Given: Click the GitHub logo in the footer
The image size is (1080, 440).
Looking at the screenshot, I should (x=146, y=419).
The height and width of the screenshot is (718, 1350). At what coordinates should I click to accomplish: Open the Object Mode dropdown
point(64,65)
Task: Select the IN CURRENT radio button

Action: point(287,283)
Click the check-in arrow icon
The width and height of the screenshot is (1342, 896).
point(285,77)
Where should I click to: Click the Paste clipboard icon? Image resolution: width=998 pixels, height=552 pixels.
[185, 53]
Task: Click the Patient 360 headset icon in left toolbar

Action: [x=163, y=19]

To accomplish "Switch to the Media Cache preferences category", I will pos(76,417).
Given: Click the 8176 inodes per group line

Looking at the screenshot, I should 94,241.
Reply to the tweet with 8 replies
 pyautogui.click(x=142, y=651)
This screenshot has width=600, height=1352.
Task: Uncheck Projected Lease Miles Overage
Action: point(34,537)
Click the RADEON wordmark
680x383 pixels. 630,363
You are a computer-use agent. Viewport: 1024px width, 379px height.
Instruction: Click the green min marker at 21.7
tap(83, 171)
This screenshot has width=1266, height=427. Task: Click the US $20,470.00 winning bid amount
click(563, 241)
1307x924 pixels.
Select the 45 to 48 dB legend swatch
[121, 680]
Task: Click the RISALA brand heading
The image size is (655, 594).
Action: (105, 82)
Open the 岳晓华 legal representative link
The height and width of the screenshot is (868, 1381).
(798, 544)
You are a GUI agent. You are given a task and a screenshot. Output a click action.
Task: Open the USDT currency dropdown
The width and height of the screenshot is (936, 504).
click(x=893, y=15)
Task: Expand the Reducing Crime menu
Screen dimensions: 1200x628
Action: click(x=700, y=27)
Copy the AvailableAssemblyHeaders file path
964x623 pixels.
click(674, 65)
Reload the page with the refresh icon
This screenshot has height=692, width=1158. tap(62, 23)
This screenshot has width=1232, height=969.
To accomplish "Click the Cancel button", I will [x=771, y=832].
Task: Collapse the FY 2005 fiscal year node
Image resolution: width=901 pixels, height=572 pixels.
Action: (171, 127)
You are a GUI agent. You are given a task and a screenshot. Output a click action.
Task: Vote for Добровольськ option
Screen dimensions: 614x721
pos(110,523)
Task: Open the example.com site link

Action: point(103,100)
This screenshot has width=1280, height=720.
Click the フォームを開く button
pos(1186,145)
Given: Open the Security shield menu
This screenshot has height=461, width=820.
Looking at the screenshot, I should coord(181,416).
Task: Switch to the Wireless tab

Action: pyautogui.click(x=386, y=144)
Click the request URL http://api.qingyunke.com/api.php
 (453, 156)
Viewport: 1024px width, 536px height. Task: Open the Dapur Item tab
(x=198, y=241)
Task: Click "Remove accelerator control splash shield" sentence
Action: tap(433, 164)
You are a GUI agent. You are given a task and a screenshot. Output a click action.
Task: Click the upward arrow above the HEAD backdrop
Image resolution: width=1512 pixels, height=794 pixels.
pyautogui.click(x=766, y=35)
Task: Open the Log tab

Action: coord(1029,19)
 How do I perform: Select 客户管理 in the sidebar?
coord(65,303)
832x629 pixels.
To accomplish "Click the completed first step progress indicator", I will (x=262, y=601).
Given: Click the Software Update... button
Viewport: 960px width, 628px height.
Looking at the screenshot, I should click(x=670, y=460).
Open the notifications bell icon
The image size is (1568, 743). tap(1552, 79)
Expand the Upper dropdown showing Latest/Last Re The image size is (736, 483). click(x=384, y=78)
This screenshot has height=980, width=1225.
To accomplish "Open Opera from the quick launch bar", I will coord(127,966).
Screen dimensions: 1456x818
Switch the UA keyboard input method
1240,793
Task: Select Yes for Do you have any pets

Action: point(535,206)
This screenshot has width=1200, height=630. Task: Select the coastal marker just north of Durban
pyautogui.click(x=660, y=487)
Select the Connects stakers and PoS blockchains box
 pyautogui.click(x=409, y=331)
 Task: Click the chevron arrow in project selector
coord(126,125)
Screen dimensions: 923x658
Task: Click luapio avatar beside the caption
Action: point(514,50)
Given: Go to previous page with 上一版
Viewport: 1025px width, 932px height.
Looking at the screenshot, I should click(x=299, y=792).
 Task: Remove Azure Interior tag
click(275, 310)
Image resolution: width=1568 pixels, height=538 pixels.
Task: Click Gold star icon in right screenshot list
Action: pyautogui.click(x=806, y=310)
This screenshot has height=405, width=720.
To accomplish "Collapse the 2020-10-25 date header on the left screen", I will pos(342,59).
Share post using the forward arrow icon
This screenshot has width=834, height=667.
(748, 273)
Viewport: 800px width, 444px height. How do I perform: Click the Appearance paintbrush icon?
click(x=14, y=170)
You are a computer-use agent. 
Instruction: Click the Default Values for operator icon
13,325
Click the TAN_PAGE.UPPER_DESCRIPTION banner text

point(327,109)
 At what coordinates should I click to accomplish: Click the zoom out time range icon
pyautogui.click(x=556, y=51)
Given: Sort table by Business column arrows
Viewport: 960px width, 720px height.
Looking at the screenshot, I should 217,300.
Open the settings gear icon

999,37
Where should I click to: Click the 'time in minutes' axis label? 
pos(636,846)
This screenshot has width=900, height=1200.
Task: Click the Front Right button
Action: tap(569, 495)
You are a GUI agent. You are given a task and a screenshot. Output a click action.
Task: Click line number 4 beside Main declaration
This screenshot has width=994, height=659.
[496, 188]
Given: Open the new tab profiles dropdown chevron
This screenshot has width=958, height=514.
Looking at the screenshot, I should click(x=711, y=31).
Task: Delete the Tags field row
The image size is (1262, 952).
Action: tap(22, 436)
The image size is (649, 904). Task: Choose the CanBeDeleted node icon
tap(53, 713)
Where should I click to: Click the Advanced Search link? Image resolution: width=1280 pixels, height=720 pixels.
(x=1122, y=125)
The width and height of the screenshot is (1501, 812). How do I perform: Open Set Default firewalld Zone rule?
──────────
* Your goal *
Copy each line of the data that contains the word "computer", leaving the other lines out.

* Reply *
You are a computer-use agent. Viewport: 1024px width, 379px height.
You are a computer-use agent. 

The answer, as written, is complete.